Une comparaison avec Valence qui dépend de l’indicateur retenu

Valensolles présente une part de passoires F et G de 2,9 %, contre 6,5 % pour l’ensemble de Valence. Sur cet indicateur, le quartier se situe donc en dessous du niveau municipal. La consommation médiane apporte toutefois un éclairage différent : elle atteint 195 kWh/m²/an, contre 190 kWh/m²/an dans la ville. Le coût énergétique annuel médian estimé est, lui, inférieur, à 983 € contre 1 027 €. Enfin, la surface médiane est de 54 m² à Valensolles et de 63 m² à Valence. Ces résultats ne sont pas contradictoires : une consommation rapportée au mètre carré et un coût annuel ne décrivent pas la même dimension. Les données fournies ne permettent cependant pas d’attribuer précisément l’écart de coût à la surface ou à d’autres caractéristiques des logements.

Vendre à Valensolles : situer le bien sans généraliser

Pour préparer une vente à Valensolles, les données du quartier servent d’abord à situer l’étiquette du bien dans son environnement. Un logement classé D appartient à la catégorie la plus représentée, avec 416 diagnostics, tandis qu’un bien classé F ou G relève d’un groupe limité à 26 logements dans l’échantillon. Ce positionnement ne permet pas de déduire une valeur de vente, une décote ou une facilité de transaction : aucune donnée de marché n’est fournie. La présentation du logement gagne à distinguer son diagnostic individuel des statistiques locales. Il convient également de ne pas déduire son état thermique de sa seule date de construction. La forte présence de logements de 1948-1974 décrit l’histoire du bâti observé, mais ne documente ni les travaux déjà réalisés ni les caractéristiques techniques de chaque bien.

Louer à Valensolles : examiner le diagnostic du logement concerné

Pour une mise en location ou une recherche de logement, la part locale de 2,9 % de classes F et G ne suffit pas à apprécier un bien particulier. Le point de départ reste son étiquette et les informations figurant dans son propre diagnostic.
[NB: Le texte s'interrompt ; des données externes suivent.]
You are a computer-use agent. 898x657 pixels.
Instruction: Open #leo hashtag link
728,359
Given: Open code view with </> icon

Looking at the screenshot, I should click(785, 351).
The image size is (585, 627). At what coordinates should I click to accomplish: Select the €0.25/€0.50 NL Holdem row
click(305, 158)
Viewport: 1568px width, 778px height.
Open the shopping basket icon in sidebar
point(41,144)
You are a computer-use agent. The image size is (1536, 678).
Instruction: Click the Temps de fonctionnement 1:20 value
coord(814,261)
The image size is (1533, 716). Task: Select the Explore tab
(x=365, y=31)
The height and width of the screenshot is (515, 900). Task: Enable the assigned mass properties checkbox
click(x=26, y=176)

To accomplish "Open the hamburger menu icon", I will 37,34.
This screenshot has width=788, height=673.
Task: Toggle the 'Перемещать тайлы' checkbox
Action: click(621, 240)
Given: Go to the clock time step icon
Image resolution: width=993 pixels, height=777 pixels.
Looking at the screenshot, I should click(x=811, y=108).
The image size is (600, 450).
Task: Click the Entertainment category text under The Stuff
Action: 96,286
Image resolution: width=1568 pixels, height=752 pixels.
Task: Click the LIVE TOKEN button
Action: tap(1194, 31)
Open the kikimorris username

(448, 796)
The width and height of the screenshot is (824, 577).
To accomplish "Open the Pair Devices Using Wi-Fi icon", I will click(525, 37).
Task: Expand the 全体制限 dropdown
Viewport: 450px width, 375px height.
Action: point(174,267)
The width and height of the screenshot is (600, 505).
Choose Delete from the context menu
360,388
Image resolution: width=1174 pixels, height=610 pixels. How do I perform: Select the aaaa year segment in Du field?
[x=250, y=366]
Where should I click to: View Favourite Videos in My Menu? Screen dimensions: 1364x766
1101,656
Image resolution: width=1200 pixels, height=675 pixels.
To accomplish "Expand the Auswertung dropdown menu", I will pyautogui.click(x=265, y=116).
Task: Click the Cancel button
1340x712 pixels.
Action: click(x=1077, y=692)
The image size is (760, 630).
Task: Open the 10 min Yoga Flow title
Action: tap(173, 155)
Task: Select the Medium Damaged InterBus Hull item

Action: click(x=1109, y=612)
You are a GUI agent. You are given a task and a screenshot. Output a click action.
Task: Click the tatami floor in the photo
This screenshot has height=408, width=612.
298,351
Le coût annuel médian estimé de 983 € peut donner un contexte, mais il ne doit pas être présenté comme le budget énergétique du futur occupant. Les données disponibles ne précisent ni les équipements, ni l’énergie utilisée, ni les travaux éventuels des logements analysés. Elles ne fournissent pas non plus de cadre réglementaire permettant de conclure sur les conditions de location d’un bien. L’intérêt du dossier est donc comparatif : comprendre Valensolles, puis examiner séparément la situation du logement que l’on souhaite louer ou proposer à la location.

Questions fréquentes

Valensolles est-il plus performant énergétiquement que Valence ?

La réponse dépend du critère retenu. Les classes F et G représentent 2,9 % des diagnostics à Valensolles, contre 6,5 % à Valence. En revanche, la consommation médiane du quartier est de 195 kWh/m²/an, contre 190 kWh/m²/an dans la ville. Il serait donc trop général de qualifier tout le quartier de plus performant sur la seule base du taux de passoires.

Quel type de logement domine dans les DPE de Valensolles ?

Les appartements dominent largement : les maisons individuelles ne représentent que 3,5 % des logements diagnostiqués. La période 1948-1974 rassemble 80,9 % des diagnostics et la surface médiane est de 54 m². Ces caractéristiques décrivent le parc analysé, sans établir que tous les appartements ont le même âge, la même superficie ou la même performance énergétique.

Peut-on utiliser les statistiques du quartier pour estimer les dépenses d’un bien ?

Le coût énergétique annuel médian estimé de 983 € sert de repère local, mais ne permet pas de calculer les dépenses d’un logement précis. Les 893 diagnostics regroupent des biens dont les caractéristiques individuelles ne sont pas détaillées ici. Pour vendre ou louer, il faut distinguer ce contexte statistique des estimations propres au bien et éviter de présenter la médiane comme une facture attendue.